▶ [HOW TO COMPLETE THIS TASK]
Your task is to transcribe the data in full.

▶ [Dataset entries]
+ + +

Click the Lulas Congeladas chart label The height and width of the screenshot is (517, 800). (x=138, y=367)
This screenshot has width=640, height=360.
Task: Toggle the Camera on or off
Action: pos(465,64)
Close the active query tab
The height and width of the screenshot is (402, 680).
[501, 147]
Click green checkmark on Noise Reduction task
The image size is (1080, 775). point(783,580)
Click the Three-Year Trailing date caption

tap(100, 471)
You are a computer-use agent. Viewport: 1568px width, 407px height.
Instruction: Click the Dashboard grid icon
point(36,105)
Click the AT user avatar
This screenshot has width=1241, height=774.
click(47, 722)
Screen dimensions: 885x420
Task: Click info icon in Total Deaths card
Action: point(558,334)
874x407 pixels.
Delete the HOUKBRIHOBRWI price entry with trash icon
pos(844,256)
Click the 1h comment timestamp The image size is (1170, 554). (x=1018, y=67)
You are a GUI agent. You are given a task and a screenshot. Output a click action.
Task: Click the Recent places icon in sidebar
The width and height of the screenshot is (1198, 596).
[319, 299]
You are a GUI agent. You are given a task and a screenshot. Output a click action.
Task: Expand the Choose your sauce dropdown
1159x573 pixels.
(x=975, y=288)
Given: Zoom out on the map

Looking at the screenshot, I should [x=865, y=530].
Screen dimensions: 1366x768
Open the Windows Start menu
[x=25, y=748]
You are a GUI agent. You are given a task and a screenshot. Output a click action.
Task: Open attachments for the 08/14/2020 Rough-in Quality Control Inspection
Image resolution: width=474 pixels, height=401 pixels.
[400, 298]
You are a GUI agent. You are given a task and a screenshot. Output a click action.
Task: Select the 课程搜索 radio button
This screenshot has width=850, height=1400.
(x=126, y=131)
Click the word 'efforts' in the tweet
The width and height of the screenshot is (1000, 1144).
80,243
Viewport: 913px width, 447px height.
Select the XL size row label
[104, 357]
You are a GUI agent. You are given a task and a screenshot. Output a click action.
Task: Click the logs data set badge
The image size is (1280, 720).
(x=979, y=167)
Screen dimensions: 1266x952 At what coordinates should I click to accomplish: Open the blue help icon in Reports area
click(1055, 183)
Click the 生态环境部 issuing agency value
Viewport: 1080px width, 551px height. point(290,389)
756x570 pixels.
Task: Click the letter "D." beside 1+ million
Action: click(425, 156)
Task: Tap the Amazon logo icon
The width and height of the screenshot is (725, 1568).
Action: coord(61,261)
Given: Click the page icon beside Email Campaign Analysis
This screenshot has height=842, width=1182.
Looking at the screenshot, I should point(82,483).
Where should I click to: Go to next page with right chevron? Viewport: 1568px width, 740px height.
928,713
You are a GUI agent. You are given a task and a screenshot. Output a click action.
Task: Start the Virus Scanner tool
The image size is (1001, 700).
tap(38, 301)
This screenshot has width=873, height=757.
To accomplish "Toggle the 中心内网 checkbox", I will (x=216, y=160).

+ + +

▶ [TASK ANSWER]
Click the Lulas Congeladas chart label The height and width of the screenshot is (517, 800). (x=138, y=367)
This screenshot has width=640, height=360.
Task: Toggle the Camera on or off
Action: pos(465,64)
Close the active query tab
The height and width of the screenshot is (402, 680).
[501, 147]
Click green checkmark on Noise Reduction task
The image size is (1080, 775). point(783,580)
Click the Three-Year Trailing date caption

tap(100, 471)
You are a computer-use agent. Viewport: 1568px width, 407px height.
Instruction: Click the Dashboard grid icon
point(36,105)
Click the AT user avatar
This screenshot has width=1241, height=774.
click(47, 722)
Screen dimensions: 885x420
Task: Click info icon in Total Deaths card
Action: point(558,334)
874x407 pixels.
Delete the HOUKBRIHOBRWI price entry with trash icon
pos(844,256)
Click the 1h comment timestamp The image size is (1170, 554). (x=1018, y=67)
You are a GUI agent. You are given a task and a screenshot. Output a click action.
Task: Click the Recent places icon in sidebar
The width and height of the screenshot is (1198, 596).
[319, 299]
You are a GUI agent. You are given a task and a screenshot. Output a click action.
Task: Expand the Choose your sauce dropdown
1159x573 pixels.
(x=975, y=288)
Given: Zoom out on the map

Looking at the screenshot, I should [x=865, y=530].
Screen dimensions: 1366x768
Open the Windows Start menu
[x=25, y=748]
You are a GUI agent. You are given a task and a screenshot. Output a click action.
Task: Open attachments for the 08/14/2020 Rough-in Quality Control Inspection
Image resolution: width=474 pixels, height=401 pixels.
[400, 298]
You are a GUI agent. You are given a task and a screenshot. Output a click action.
Task: Select the 课程搜索 radio button
This screenshot has width=850, height=1400.
(x=126, y=131)
Click the word 'efforts' in the tweet
The width and height of the screenshot is (1000, 1144).
80,243
Viewport: 913px width, 447px height.
Select the XL size row label
[104, 357]
You are a GUI agent. You are given a task and a screenshot. Output a click action.
Task: Click the logs data set badge
The image size is (1280, 720).
(x=979, y=167)
Screen dimensions: 1266x952 At what coordinates should I click to accomplish: Open the blue help icon in Reports area
click(1055, 183)
Click the 生态环境部 issuing agency value
Viewport: 1080px width, 551px height. point(290,389)
756x570 pixels.
Task: Click the letter "D." beside 1+ million
Action: click(425, 156)
Task: Tap the Amazon logo icon
The width and height of the screenshot is (725, 1568).
Action: coord(61,261)
Given: Click the page icon beside Email Campaign Analysis
This screenshot has height=842, width=1182.
Looking at the screenshot, I should point(82,483).
Where should I click to: Go to next page with right chevron? Viewport: 1568px width, 740px height.
928,713
You are a GUI agent. You are given a task and a screenshot. Output a click action.
Task: Start the Virus Scanner tool
The image size is (1001, 700).
tap(38, 301)
This screenshot has width=873, height=757.
To accomplish "Toggle the 中心内网 checkbox", I will (x=216, y=160).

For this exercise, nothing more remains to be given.